- Birkenhead Peak Location within British Columbia
- Interactive map of Birkenhead Peak

Highest point
- Elevation: 2,506 m (8,222 ft)
- Prominence: 1,781 m (5,843 ft)
- Listing: Canada prominent peaks 62nd; Mountains of British Columbia;
- Coordinates: 50°30′40″N 122°37′15″W﻿ / ﻿50.51111°N 122.62083°W

Geography
- Country: Canada
- Province: British Columbia
- District: Lillooet Land District
- Parent range: Coast Mountains
- Topo map: NTS 92J10 Birkenhead Lake

= Birkenhead Peak =

Mountain in British Columbia, Canada

Birkenhead Peak, commonly known as Mount Birkenhead and sometimes Birkenhead Mountain or Mount Birken (2506 m (8222 ft) prominence: 1781 m) is a mountain in the Gates Valley region of the Lillooet Country of the South-Central Interior of British Columbia, Canada. Located approximately midway between the towns of Lillooet (NE) and Pemberton-Mount Currie, the mountain's very high prominence separates it from the adjoining Cadwallader Range by the pass between Blackwater Creek and Birkenhead Lake.

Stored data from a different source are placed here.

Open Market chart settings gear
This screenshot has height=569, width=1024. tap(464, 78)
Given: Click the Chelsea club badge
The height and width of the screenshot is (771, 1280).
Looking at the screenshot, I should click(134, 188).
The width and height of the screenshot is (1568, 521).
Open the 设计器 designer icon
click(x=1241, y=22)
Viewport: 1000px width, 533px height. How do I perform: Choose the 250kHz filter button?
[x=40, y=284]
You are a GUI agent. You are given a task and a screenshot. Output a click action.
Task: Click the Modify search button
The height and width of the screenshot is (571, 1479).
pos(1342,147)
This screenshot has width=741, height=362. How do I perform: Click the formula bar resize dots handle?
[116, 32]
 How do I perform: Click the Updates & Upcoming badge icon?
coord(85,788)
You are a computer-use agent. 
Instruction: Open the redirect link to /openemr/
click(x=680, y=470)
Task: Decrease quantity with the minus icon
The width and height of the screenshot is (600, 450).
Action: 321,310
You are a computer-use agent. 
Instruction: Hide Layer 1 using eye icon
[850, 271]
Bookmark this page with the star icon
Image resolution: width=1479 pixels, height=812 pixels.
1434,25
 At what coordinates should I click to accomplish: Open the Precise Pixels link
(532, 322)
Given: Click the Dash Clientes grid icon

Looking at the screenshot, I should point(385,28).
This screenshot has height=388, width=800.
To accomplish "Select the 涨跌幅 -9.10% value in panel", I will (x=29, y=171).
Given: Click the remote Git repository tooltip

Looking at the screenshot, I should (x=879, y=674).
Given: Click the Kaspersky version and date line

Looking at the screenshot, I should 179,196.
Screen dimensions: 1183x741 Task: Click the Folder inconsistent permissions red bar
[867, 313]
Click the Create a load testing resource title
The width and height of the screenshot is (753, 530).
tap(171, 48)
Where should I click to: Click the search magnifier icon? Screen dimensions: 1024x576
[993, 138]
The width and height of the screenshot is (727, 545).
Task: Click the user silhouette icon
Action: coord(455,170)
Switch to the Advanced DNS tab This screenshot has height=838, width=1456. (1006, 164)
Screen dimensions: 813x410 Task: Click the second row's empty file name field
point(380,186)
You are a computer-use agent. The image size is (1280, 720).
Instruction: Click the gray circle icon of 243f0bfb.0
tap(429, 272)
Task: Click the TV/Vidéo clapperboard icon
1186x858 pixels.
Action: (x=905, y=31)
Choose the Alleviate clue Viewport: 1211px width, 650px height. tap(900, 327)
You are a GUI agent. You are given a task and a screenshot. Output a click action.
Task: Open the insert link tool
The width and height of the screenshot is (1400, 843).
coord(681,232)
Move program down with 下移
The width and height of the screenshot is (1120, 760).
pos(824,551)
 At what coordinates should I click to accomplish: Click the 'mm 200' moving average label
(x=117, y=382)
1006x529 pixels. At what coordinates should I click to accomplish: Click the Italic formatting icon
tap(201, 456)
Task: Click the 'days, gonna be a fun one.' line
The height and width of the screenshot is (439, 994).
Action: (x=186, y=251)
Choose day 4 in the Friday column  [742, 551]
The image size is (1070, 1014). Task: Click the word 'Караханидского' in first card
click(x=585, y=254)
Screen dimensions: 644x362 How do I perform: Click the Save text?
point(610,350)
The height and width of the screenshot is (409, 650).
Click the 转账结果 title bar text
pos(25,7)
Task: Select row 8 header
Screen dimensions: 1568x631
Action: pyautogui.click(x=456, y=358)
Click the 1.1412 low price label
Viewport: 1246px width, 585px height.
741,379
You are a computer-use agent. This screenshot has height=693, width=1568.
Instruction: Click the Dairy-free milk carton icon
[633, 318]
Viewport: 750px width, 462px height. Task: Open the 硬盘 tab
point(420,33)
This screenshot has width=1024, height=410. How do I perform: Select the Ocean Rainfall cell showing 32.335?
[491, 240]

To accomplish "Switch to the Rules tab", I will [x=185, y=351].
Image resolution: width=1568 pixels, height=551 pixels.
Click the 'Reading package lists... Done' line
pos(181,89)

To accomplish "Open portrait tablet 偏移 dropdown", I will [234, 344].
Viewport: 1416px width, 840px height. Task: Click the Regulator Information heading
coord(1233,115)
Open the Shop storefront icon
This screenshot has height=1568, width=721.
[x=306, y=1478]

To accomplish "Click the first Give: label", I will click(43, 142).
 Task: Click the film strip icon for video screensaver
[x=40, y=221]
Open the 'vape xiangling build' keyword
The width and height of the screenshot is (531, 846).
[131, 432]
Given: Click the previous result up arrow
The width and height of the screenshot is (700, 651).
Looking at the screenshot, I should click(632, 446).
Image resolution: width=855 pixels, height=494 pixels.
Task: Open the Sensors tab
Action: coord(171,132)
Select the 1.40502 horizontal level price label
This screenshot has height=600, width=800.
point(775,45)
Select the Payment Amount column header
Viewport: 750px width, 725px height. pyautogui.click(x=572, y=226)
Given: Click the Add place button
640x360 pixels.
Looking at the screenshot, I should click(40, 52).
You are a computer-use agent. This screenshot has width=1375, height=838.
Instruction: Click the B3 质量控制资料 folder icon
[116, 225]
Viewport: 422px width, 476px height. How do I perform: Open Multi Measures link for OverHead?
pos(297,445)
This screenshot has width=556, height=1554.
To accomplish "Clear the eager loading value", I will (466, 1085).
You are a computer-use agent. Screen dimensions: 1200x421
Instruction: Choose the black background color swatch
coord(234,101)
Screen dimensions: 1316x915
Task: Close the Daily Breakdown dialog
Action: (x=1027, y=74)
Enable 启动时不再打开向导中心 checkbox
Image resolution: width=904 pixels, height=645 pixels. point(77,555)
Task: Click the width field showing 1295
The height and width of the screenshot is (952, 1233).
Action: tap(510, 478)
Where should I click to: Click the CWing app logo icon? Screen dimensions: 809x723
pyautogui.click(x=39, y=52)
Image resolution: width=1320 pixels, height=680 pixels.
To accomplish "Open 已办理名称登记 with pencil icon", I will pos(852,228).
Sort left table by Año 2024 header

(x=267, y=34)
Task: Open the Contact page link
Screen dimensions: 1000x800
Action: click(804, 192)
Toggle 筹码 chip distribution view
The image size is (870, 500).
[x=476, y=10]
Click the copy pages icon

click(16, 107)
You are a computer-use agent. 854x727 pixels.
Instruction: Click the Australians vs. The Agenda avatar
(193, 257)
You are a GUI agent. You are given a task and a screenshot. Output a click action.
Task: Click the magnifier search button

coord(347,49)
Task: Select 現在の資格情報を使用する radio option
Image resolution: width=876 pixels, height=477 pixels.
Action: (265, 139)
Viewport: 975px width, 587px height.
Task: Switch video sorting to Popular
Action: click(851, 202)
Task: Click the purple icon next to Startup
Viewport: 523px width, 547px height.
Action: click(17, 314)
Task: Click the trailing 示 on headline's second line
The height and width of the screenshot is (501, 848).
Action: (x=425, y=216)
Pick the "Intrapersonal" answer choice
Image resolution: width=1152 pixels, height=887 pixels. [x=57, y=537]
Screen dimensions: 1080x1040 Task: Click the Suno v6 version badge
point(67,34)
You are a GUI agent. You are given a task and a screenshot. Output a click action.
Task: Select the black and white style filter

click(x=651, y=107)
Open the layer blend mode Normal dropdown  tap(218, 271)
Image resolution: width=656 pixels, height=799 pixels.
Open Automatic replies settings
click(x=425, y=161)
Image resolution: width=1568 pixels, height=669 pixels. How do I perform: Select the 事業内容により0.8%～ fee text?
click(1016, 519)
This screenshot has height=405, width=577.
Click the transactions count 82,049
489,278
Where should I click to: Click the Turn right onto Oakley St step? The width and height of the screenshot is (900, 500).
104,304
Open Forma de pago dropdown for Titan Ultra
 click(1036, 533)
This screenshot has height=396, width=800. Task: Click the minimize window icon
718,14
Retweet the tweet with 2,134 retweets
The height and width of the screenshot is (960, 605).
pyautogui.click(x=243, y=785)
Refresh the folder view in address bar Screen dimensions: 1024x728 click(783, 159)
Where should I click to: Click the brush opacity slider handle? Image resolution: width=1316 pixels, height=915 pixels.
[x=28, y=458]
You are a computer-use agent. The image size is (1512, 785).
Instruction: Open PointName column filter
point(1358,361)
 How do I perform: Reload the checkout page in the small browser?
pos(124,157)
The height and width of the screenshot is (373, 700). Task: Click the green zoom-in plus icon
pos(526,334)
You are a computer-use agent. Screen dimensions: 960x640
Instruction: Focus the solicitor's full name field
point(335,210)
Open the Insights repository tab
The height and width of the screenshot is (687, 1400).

The mountain was named by Hudson's Bay Company explorer and trader A.C. Anderson on an exploration of the route in 1842 in honour of the crew of HMS Birkenhead; nearby Seton Lake was named in honour of one of its crew who was his school-friend.

The community of Birken is located at its southwest foot, Birkenhead Lake Provincial Park and the lake of the same name are on its northwest. It is framed on its north side by Blackwater Creek, a tributary of the Gates River, and on its southwest by the valley of the Birkenhead River.